#### Work instruction
For this exercise, please return exactly the line containing "The height and" and each line after it through the end of the records, with no pictures included.

#### Saved data entries
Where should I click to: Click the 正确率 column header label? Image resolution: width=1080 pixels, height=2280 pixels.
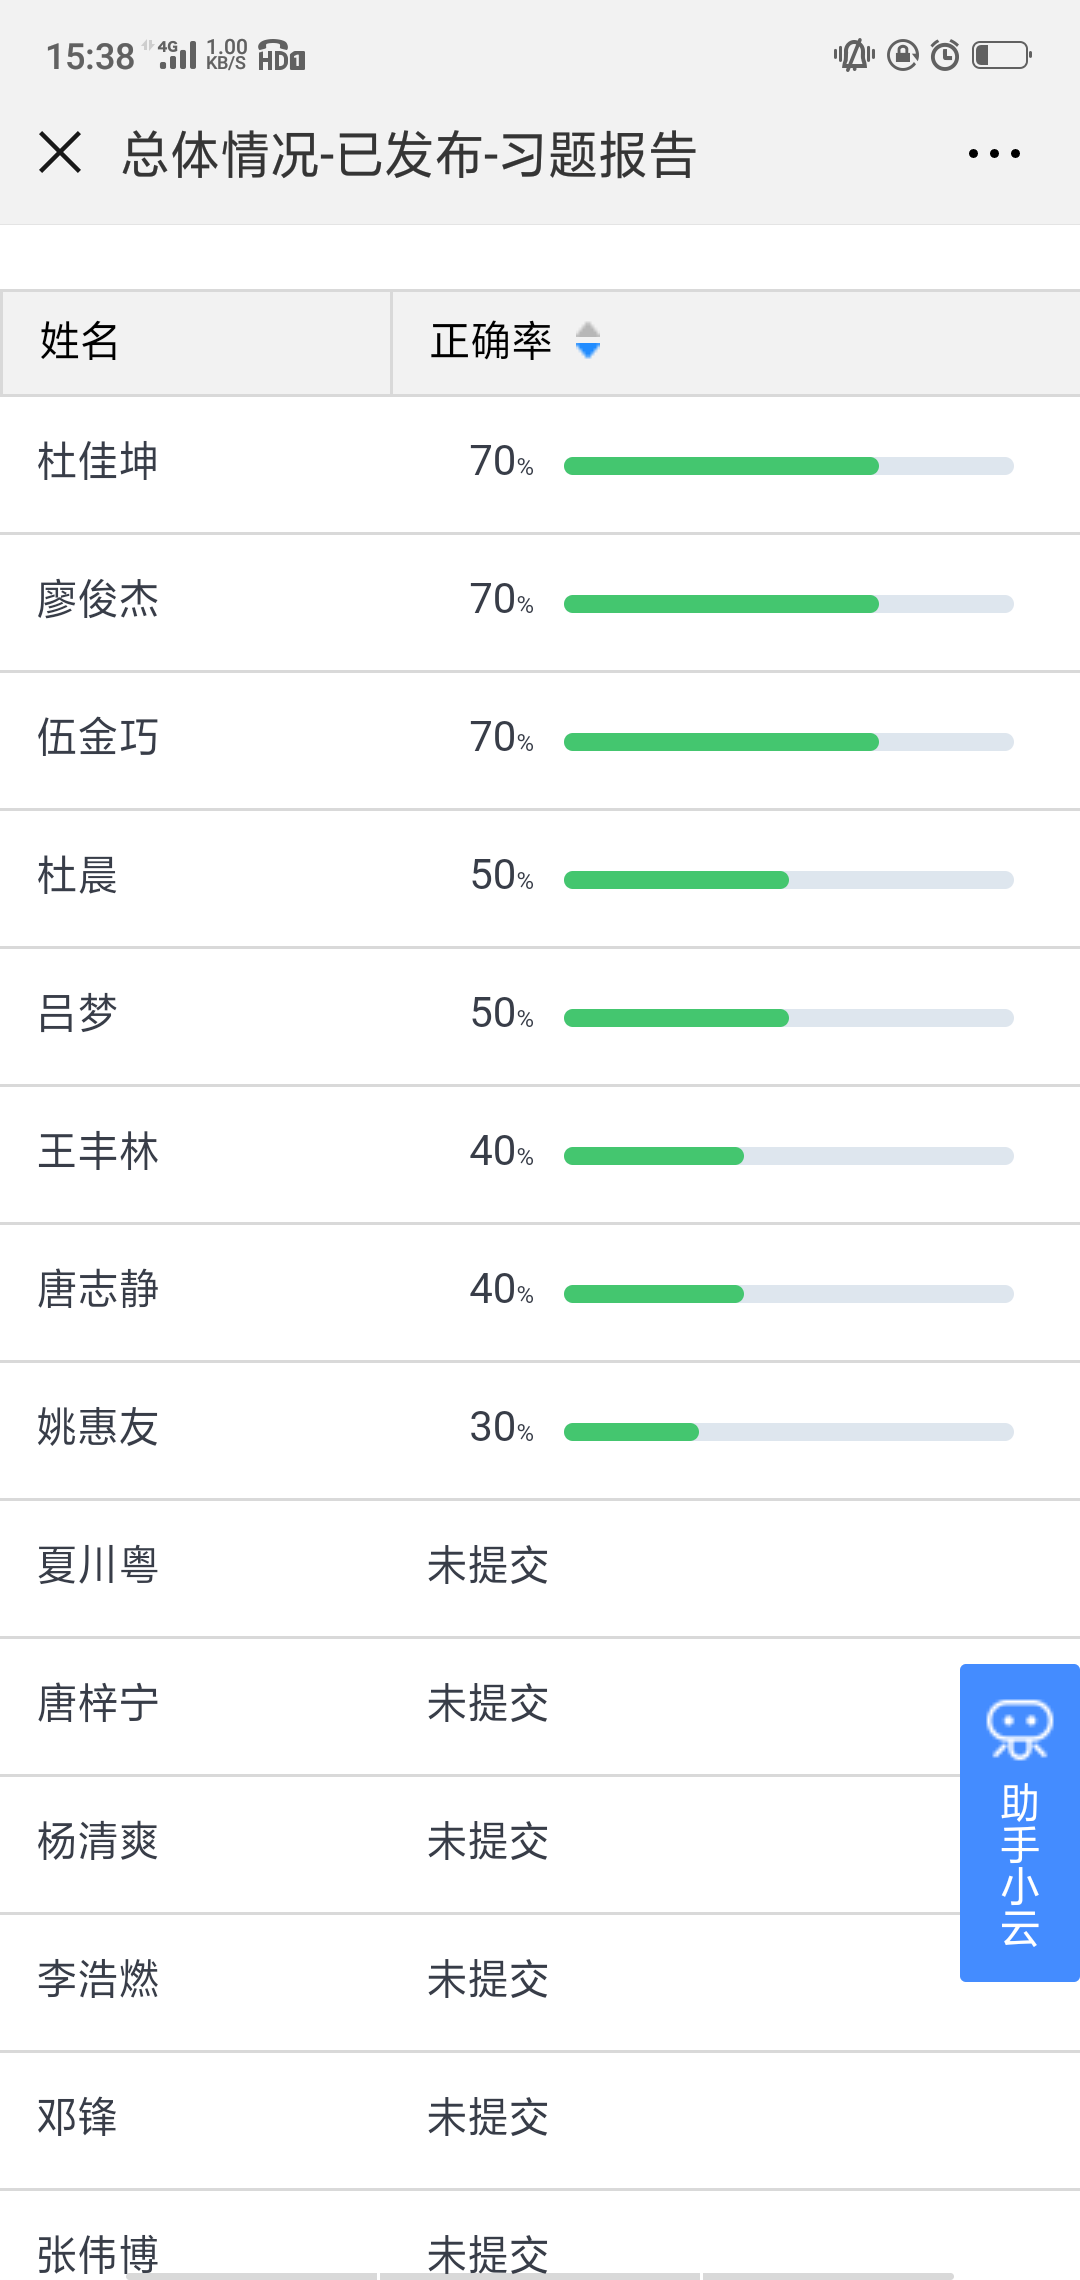(x=491, y=342)
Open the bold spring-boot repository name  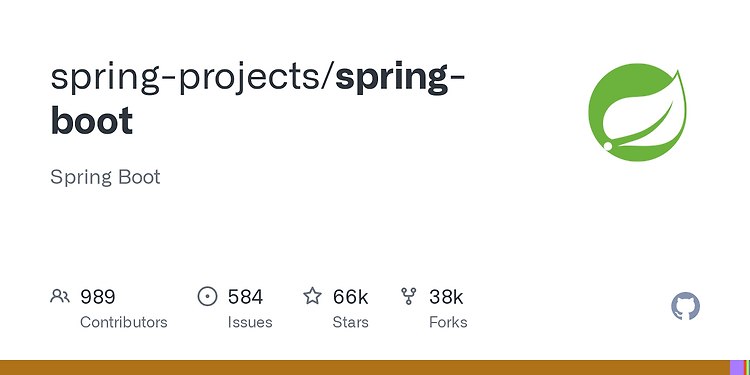point(258,99)
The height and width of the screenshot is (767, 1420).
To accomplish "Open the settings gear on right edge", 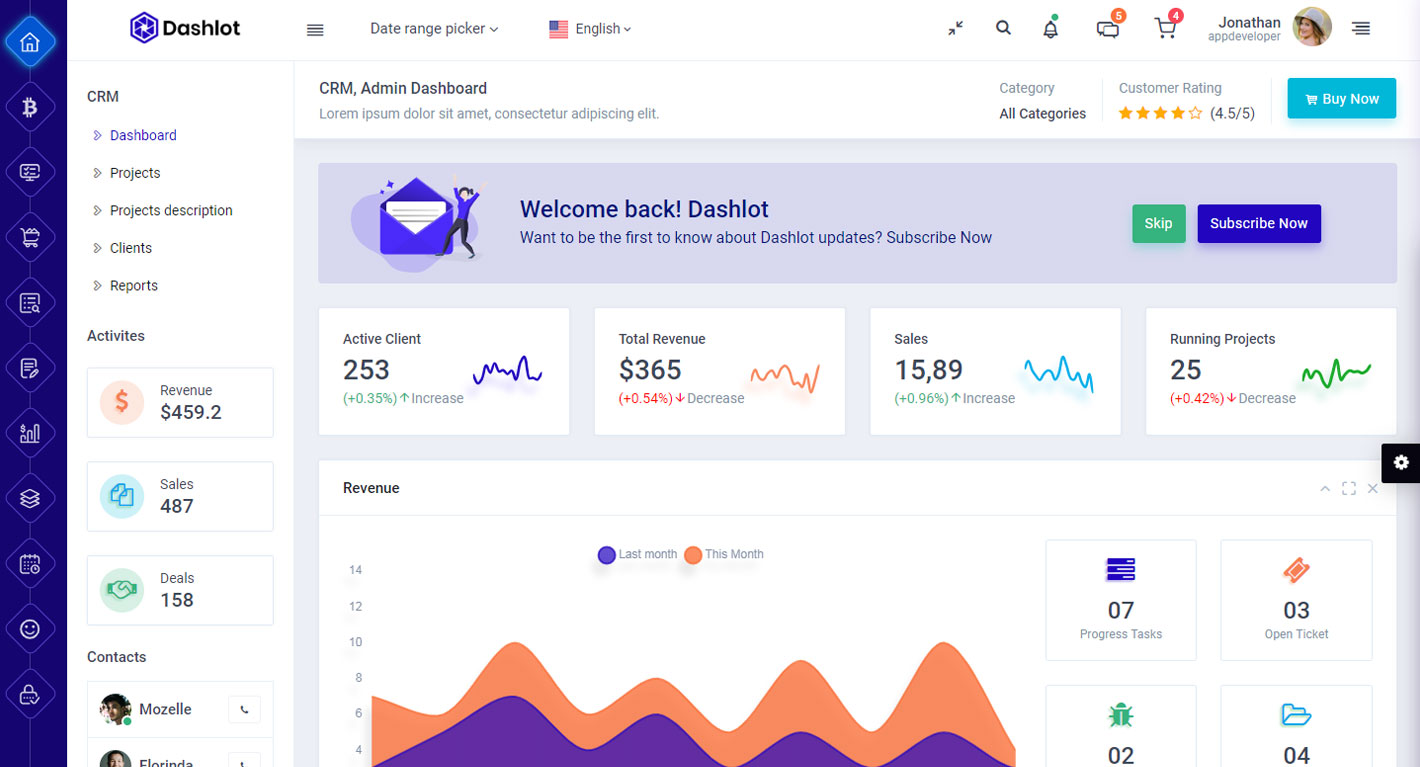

#### Exercise result
The height and width of the screenshot is (767, 1420).
To accomplish "Open the settings gear on right edge", 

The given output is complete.